Others were less positive. Choi Ji-won of The Korea Herald offered a mixed review, calling the tour "a valiant first attempt" and praising the set list, but criticizing the members' performances and the production. Jeong Seung-min of MHN praised the group's stage performance and appreciation for their fans, but considered the set list to be lacking and opined that too much of the show consisted of commentary and videos.

==Set list==
This set list is taken from the Seoul show on August 13, 2023, and is not intended to be representative of all shows.

Embers
1. "The World Is My Oyster"
2. "Fearless"
3. "The Great Mermaid"
4. "Blue Flame"
5. "Impurities"
Ignite
1. - "No Celestial"
2. "Sour Grapes"
3. "Good Parts (when the quality is bad but I am)"
4. "We got so much" (Note: "We got so much" was a new song performed for the first time as part of the tour.
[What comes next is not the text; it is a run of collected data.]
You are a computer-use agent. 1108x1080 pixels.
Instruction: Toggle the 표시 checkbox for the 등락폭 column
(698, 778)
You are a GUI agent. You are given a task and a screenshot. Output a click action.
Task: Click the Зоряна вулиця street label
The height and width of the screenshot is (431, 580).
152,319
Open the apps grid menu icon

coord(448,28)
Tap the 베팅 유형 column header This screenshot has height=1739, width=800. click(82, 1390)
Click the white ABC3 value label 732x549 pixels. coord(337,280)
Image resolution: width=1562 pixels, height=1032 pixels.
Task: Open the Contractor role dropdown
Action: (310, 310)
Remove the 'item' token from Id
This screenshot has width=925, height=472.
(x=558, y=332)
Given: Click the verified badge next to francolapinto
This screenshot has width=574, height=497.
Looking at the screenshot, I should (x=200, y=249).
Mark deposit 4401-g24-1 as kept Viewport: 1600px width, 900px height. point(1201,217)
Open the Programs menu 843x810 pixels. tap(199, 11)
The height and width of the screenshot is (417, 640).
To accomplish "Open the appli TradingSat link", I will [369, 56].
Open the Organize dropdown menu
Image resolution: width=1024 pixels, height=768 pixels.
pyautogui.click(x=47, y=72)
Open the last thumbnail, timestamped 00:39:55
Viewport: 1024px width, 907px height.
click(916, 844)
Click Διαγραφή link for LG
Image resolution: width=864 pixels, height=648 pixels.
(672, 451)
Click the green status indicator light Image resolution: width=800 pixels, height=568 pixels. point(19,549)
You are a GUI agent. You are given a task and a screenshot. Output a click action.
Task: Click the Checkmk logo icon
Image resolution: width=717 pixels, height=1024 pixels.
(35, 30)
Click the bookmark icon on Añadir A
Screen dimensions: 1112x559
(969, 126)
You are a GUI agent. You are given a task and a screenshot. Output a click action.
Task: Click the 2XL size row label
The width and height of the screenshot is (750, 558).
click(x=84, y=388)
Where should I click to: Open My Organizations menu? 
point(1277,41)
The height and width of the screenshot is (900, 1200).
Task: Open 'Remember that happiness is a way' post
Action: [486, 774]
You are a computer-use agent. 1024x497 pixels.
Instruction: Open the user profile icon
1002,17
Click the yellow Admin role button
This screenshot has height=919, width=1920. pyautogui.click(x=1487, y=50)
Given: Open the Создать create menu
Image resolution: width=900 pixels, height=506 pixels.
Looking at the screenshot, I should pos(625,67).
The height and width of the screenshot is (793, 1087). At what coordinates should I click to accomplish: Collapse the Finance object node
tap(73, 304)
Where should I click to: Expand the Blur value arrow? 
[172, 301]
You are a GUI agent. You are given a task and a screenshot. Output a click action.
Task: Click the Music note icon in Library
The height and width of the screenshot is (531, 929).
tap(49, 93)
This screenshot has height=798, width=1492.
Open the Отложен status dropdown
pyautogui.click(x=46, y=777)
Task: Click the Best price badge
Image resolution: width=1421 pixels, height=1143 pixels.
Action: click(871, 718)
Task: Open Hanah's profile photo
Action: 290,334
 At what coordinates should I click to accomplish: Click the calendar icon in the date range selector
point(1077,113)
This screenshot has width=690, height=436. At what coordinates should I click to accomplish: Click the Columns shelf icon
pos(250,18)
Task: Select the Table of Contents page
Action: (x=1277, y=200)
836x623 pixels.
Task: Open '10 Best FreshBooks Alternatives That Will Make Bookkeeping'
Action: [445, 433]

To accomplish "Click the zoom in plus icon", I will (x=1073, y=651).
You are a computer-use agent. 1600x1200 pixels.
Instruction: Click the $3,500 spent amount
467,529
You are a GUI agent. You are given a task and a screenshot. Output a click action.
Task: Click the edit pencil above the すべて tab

It was later formally released on the EP Easy (2024).)
5. "Flash Forward"

Flame
1. - "Antifragile"
2. "The Hydra"
3. "Eve, Psyche & the Bluebeard's Wife"
4. "Unforgiven"
Rises
1. - "Fearnot (Between You, Me, and the Lamppost)"
2. "No Return (Into the Unknown)"
3. "Fire in the Belly"

==Tour dates==

List of concert dates
Date (2023): City; Country; Venue; Attendance; Revenue
August 12: Seoul; South Korea; Jamsil Arena; 10,500; $7,900,000
August 13
August 23: Nagoya; Japan; Nippon Gaishi Hall; 60,000
August 24
August 30: Tokyo; Yoyogi National Gymnasium
August 31
September 6: Osaka; Osaka-jō Hall
September 7
September 30: Hong Kong; AsiaWorld–Expo Hall 10; —
October 1
October 3: Jakarta; Indonesia; Jakarta International Expo; —
Total: —; $7,900,000

=== Cancelled shows ===

List of cancelled shows
| Date (2023) | City | Country | Venue | Reason |
| October 7 | Bangkok | Thailand | Thunder Dome | Cancelled due to members' health. |
October 8

==Recorded shows==
Three shows of the tour were filmed for home release. The shows on August 12 and 13, 2023 in Seoul were filmed and released via digital distribution on June 28, 2024. Physical collector's editions were also made available, featuring a photobook with images from the tour. The show on October 30, 2023 in Tokyo was filmed and released on DVD and Blu-ray on September 25, 2024.